Das Problem bringt Reiner Creutzburg so auf den Punkt: „Wir werden nach Strich und Faden ausspioniert.“ Mit dem Wort „wir“ meint er nicht nur Privatleute, sondern auch Unternehmen. Auch solche, die das gar nicht im Blick haben, weil sie sich für uninteressant für verbotene Zugriffe von außen halten. Der Bäcker in der Prignitz zum Beispiel.

Hacker im Aquarium

Findige Hacker finden an den unwahrscheinlichsten Orten Datenlecks. Ein Casino war abgesichert mit einem guten Virenschutz. Doch das Netz wurde über einen Umweg geknackt: den Temperaturfühler im Aquarium.

Smarthome-Haustechnik, mit der sich etwa Jalousien oder Garagentore aus der Ferne steuern lässt, kann anfällig sein für hässliche Störmanöver.

Sicherheitsforschung ist im privaten Bereich ebenso relevant wie im öffentlichen, in Krankenhäusern wie in Verkehrsunternehmen. Fahrstühle, U-Bahn, Krankenhäuser, Kraftwerke, überall hängt das Leben an so kritischer wie anfälliger Infrastruktur.

Intelligente Leute gehen fort

Nicht immer muss es ein Bagger sein, der einen Stromausfall in halb Berlin verursacht.

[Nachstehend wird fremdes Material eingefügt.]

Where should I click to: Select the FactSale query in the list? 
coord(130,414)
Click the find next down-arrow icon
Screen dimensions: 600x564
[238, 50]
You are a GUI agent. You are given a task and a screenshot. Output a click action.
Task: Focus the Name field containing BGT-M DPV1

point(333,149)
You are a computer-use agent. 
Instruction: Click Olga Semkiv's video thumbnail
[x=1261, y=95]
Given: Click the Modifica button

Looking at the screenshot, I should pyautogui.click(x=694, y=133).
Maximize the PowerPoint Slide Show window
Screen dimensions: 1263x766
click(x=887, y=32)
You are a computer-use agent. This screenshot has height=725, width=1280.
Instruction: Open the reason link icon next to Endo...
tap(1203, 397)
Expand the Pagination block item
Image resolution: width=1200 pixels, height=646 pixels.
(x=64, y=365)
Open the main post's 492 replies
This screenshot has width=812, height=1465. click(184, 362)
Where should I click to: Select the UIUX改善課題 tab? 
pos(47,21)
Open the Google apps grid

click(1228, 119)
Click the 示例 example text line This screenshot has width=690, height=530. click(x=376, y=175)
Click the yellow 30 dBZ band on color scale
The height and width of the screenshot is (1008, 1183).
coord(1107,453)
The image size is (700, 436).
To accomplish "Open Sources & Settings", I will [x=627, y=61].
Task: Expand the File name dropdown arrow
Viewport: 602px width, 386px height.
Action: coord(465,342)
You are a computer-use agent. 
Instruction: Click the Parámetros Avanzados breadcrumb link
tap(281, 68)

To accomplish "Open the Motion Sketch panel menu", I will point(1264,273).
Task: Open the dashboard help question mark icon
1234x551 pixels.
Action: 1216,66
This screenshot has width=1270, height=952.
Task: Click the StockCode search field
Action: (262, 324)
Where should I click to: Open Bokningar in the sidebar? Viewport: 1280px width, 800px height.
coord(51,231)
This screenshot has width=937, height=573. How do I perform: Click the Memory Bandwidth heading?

Selbst in Großkonzernen wie Bayer waren Angriffe aufs Datennetz schon erfolgreich. Daher haben die Sicherheitsforscher der THB wenig Probleme, geeignete Themen zu finden. Schwieriger ist es, wie Creutzburg sagt, „die intelligenten, gut ausgebildeten Leute an unserer Hochschule nach dem Studium in der Region zu halten“.